··· Entries

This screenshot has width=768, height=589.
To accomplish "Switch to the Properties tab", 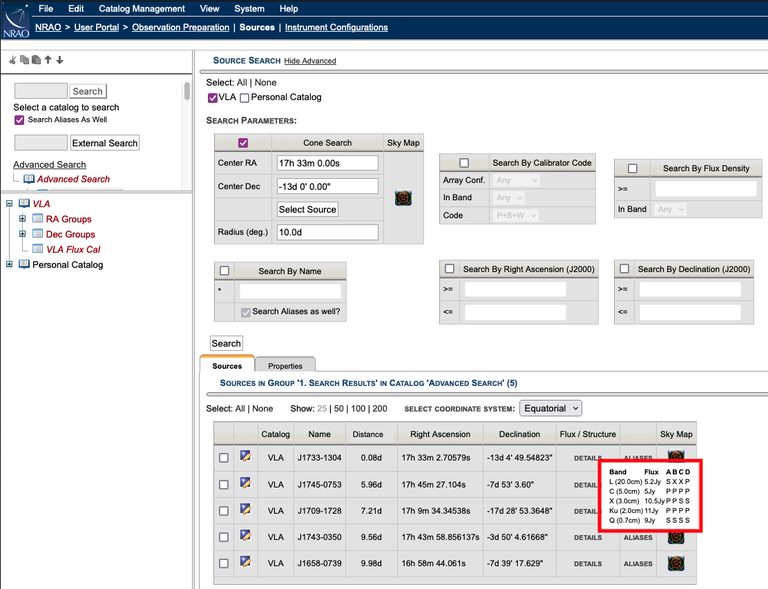I will [x=285, y=366].
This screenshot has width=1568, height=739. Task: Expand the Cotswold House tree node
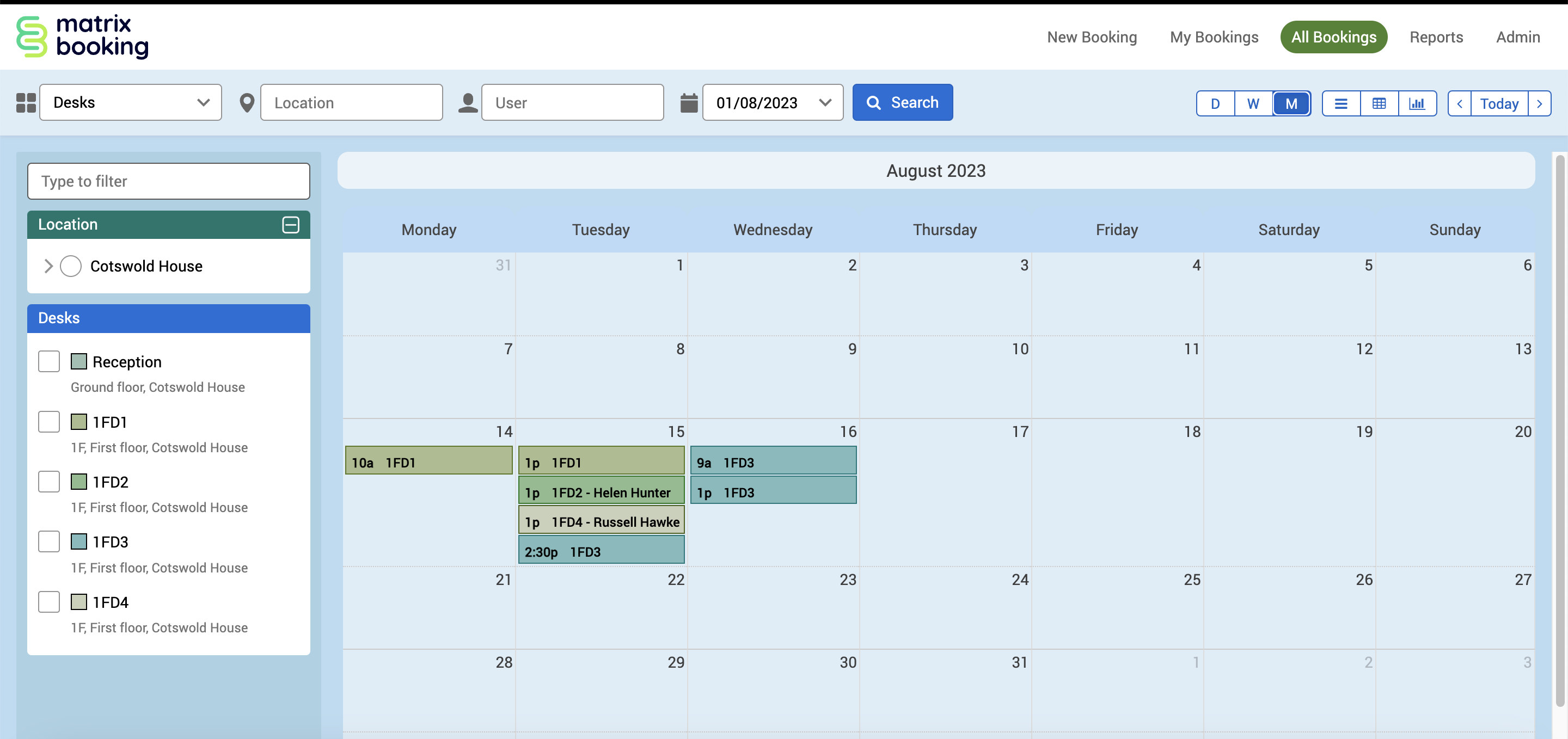click(x=48, y=267)
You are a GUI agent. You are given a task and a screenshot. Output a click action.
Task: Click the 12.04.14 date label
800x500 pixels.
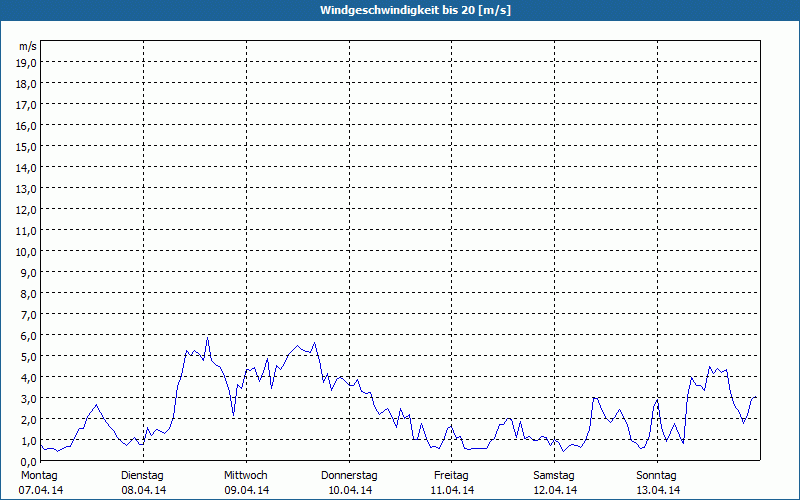pyautogui.click(x=554, y=490)
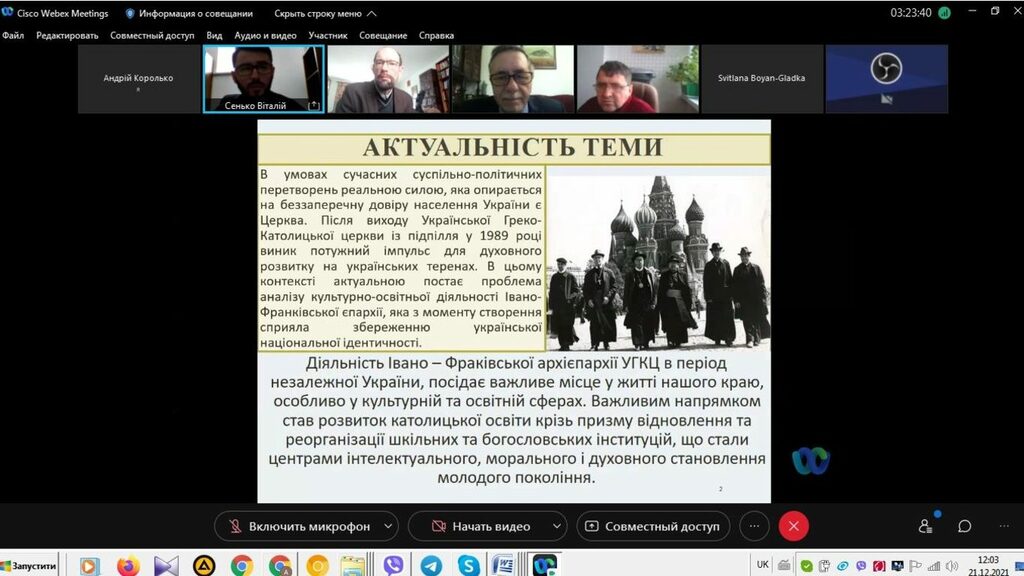Click the red leave meeting button
Viewport: 1024px width, 576px height.
[x=794, y=526]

······

__Requirement__.
Write out the entries again verbatim, from the line containing "This screenshot has width=1568, height=739." through the last line of the entries, both ends included, and leave out the pictures.

__Task solution__.
This screenshot has width=1568, height=739. Task: Expand the Cotswold House tree node
click(x=48, y=267)
You are a GUI agent. You are given a task and a screenshot. Output a click action.
Task: Click the 12.04.14 date label
800x500 pixels.
pyautogui.click(x=554, y=490)
Click the red leave meeting button
Viewport: 1024px width, 576px height.
[x=794, y=526]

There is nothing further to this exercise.